The morning after Otis’s group arrived, I was out on the site of Amanda’s future cabin, having been assigned to mixing duty at a wheelbarrow. And by mixing, what I really mean is hour after backbreaking hour of hauling water buckets, upending bags of sand and masonry cement, and mixing up said components into mortar. With a goddamned shovel. I don’t know if you realize just how heavy mortar is but in its mixed, liquid form, it’s worse. Mixing and slinging that shit for an hour will drain all of the life out of you, never mind doing it all damned day.
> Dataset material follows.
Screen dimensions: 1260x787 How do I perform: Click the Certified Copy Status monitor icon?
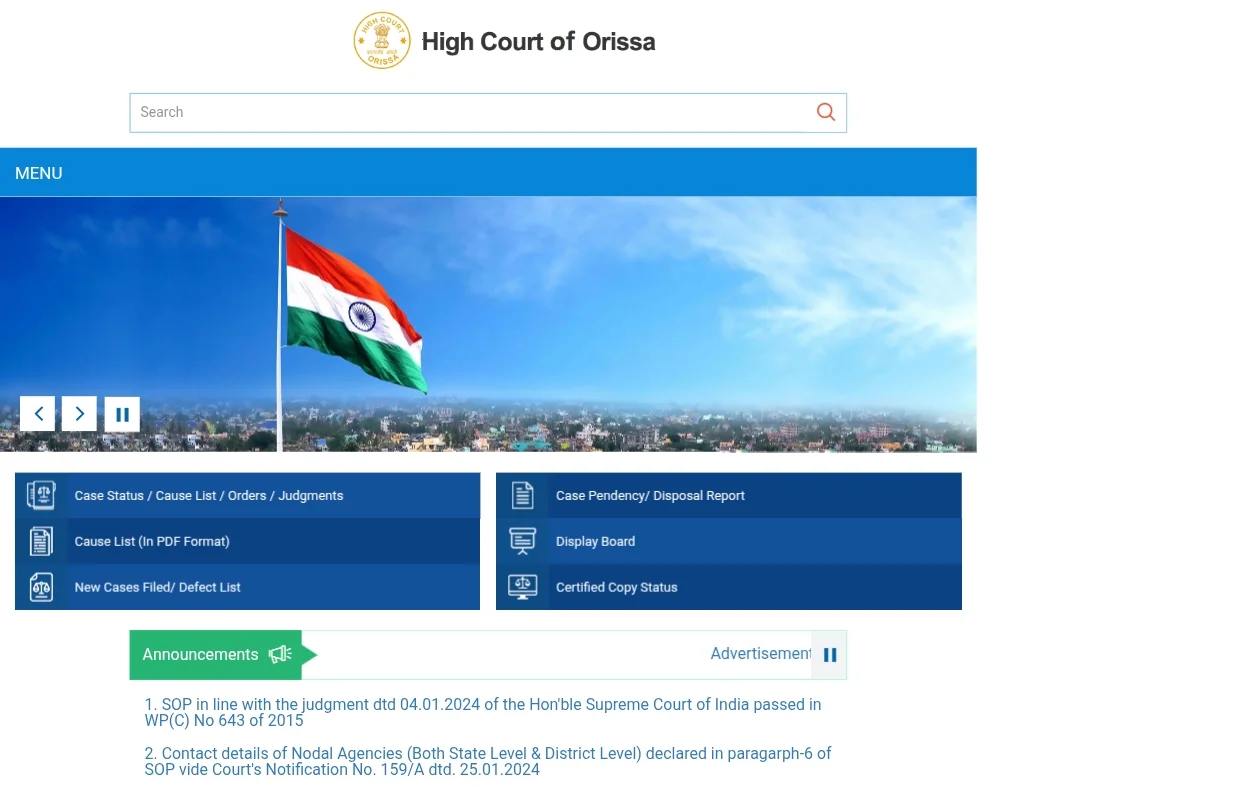(x=522, y=587)
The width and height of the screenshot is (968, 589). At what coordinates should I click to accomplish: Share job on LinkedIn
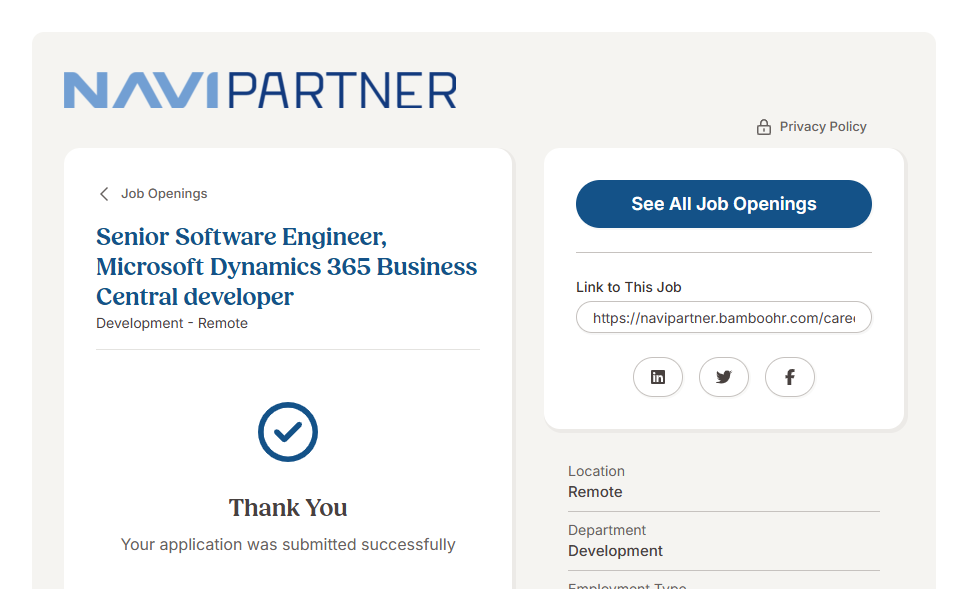[x=658, y=377]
We needed the mortar because you can’t just build a wood structure right onto the dirt, apparently, because it’ll pick up moisture and rot. To counteract this, Oscar’s plan was to lay a foundation using cinder blocks, which would be all glued together by the mortar I was mixing up. Thankfully, the stuff we needed to make this happen had all been gathered up from local home improvement stores on earlier excursions; Oscar did the layout on Amanda’s cabin, realized what it was actually going to take to get the job done (no, you can’t just chop down trees and stack them like Lincoln logs), and had to put the whole thing on hold while a team went out and stocked up on masonry materials.